# Will I get in trouble for bringing my cat with me?



## Latekick (Mar 24, 2017)

I hope not


----------



## Pax Collector (Feb 18, 2018)

If you pick someone up with a cat allergy maybe? Or a nutjob that thinks cats are evil and must be exterminated? You're dealing with hundreds of people that would react in different ways so it's your call.


----------



## Joshua J (Aug 1, 2017)

I'd report for the free ride


----------



## Cdub2k (Nov 22, 2017)

Get you one of those phony service pet licenses and you are all set. Not even Uber can get your kitty out of your car. They can't force us to pick up people with service animals but turn right around and deny you the right for your service animal.


----------



## Uber's Guber (Oct 22, 2017)

When Uber inquires, explain to them that the pax must of made a typo.

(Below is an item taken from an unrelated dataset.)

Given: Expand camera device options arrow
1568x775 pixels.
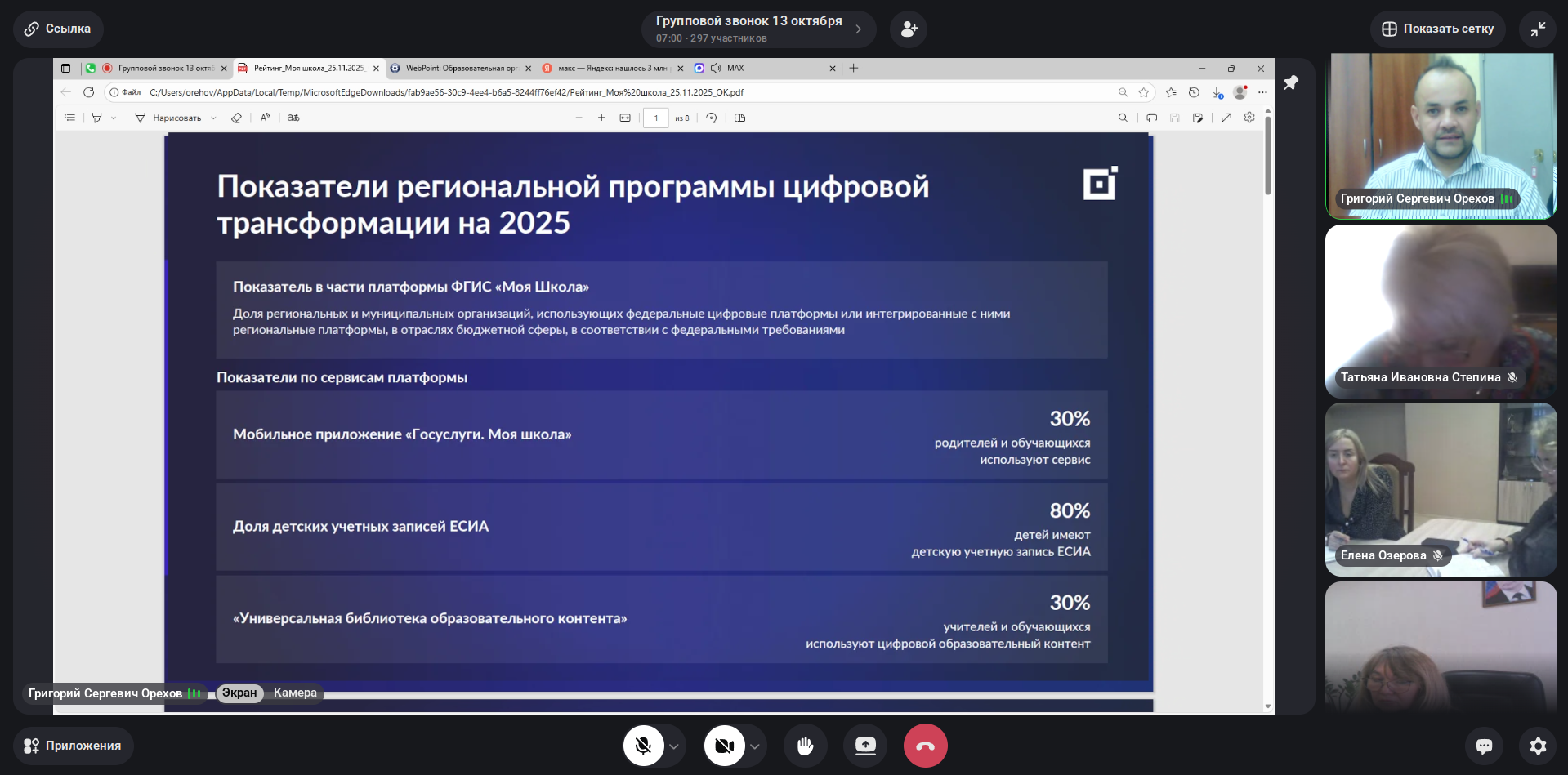Looking at the screenshot, I should (755, 746).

Tell Uber that the pax mentioned to you during the ride that your "*hat*" was clean!


----------



## tohunt4me (Nov 23, 2015)

Uber's Guber said:


> When Uber inquires, explain to them that the pax must of made a typo. Tell Uber that the pax mentioned to you during the ride that your "*hat*" was clean!


I always like a clean " kitty".


----------



## Latekick (Mar 24, 2017)

Funny thing.. I have 2500 rides and it was my FIRST TIDY clean car comment.... and they spelled it wrong!! My luck....


----------



## randomdriver824 (Apr 1, 2018)

if i got into your car and started having a sneeze attack because of your my allergy to your cat, reasonable chance of you getting a low rating.

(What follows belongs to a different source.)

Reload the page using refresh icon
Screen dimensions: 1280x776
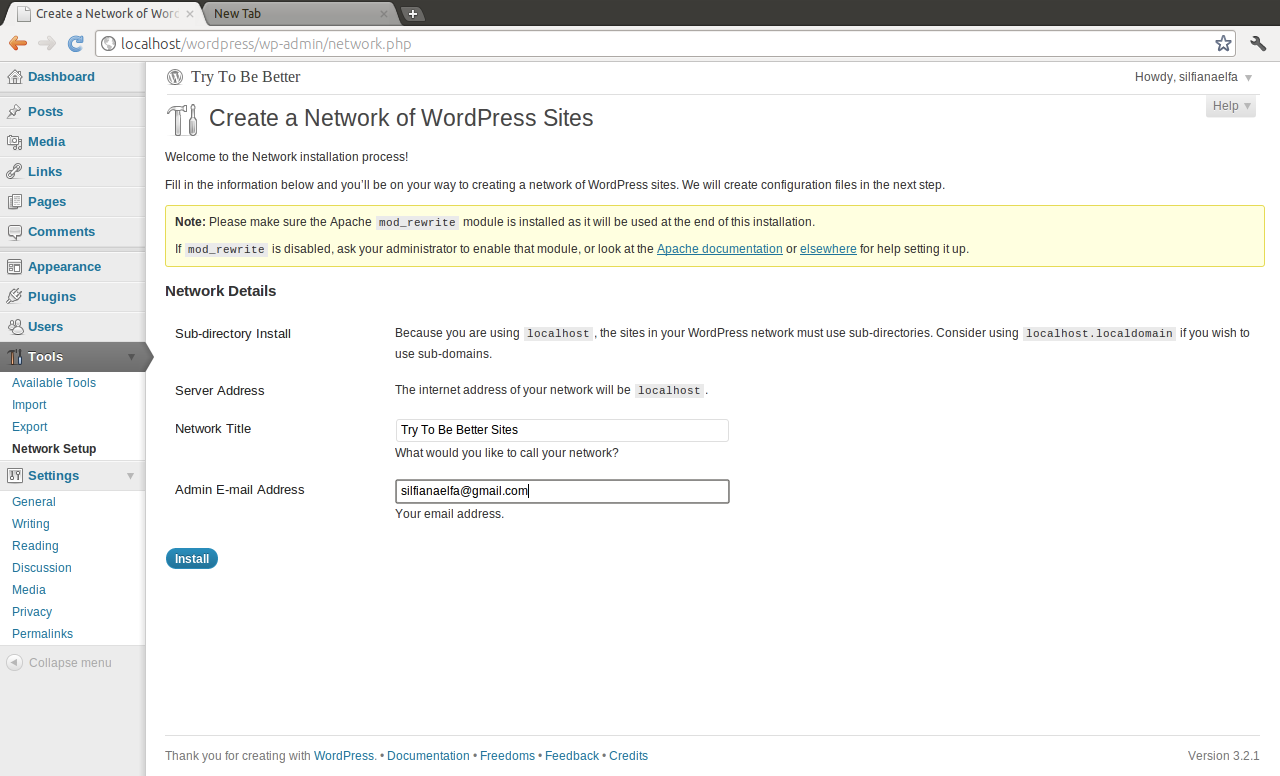[x=75, y=43]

though if i didn't start sneezing uncontrollably then being able to play with the cat might get you a larger tip.

sooooo.....luck of the draw? but i think the downside risk of the former outweighs the latter


----------



## upyouruber (Jul 24, 2017)

Latekick said:


> I hope not
> View attachment 218904


Depends, do you have a pic of your pussycat?


----------



## Eugene73 (Jun 29, 2017)

I would train the cat to pee on the riders


----------



## backcountryrez (Aug 24, 2017)

I don't see why they would shitcan you when I see this at the airport DAILY:










He might have his dog to paw for high ratings, but he could be barking up the wrong tree. You cat might be purfect as a riding companion, but not many are cat people as much as are dog people.


----------



## Ribak (Jun 30, 2017)

Latekick said:


> I hope not
> View attachment 218904


It looks like you are providing great service, so you should be fine. However, if a paxhole choose to complain, then the cat's out of the bag.


----------



## Amsoil Uber Connect (Jan 14, 2015)

I have cats so your ok with me, however.

Perhaps you missed the memo on "Service Animals" There is one for your State.

*Penal Code - PEN*
*PART 1. OF CRIMES AND PUNISHMENTS [25 - 680]*
_ ( Part 1 enacted 1872. )_
*TITLE 9. OF CRIMES AGAINST THE PERSON INVOLVING SEXUAL ASSAULT, AND CRIMES AGAINST PUBLIC DECENCY AND GOOD MORALS [261 - 368.5]*
_ ( Heading of Title 9 amended by Stats. 1982, Ch. 1111, Sec. 2. )_
*CHAPTER 12. Other Injuries to Persons [346 - 367g]*
_ ( Chapter 12 enacted 1872. )_ 
*365.7. *

(a) Any person who knowingly and fraudulently represents himself or herself, through verbal or written notice, to be the owner or trainer of any canine licensed as, to be qualified as, or identified as, a guide, signal, or service dog, as defined in subdivisions (d), (e), and (f) of Section 365.5 and paragraph (6) of subdivision (b) of Section 54.1 of the Civil Code, shall be guilty of a misdemeanor punishable by imprisonment in the county jail not exceeding six months, by a fine not exceeding one thousand dollars ($1,000), or by both that fine and imprisonment.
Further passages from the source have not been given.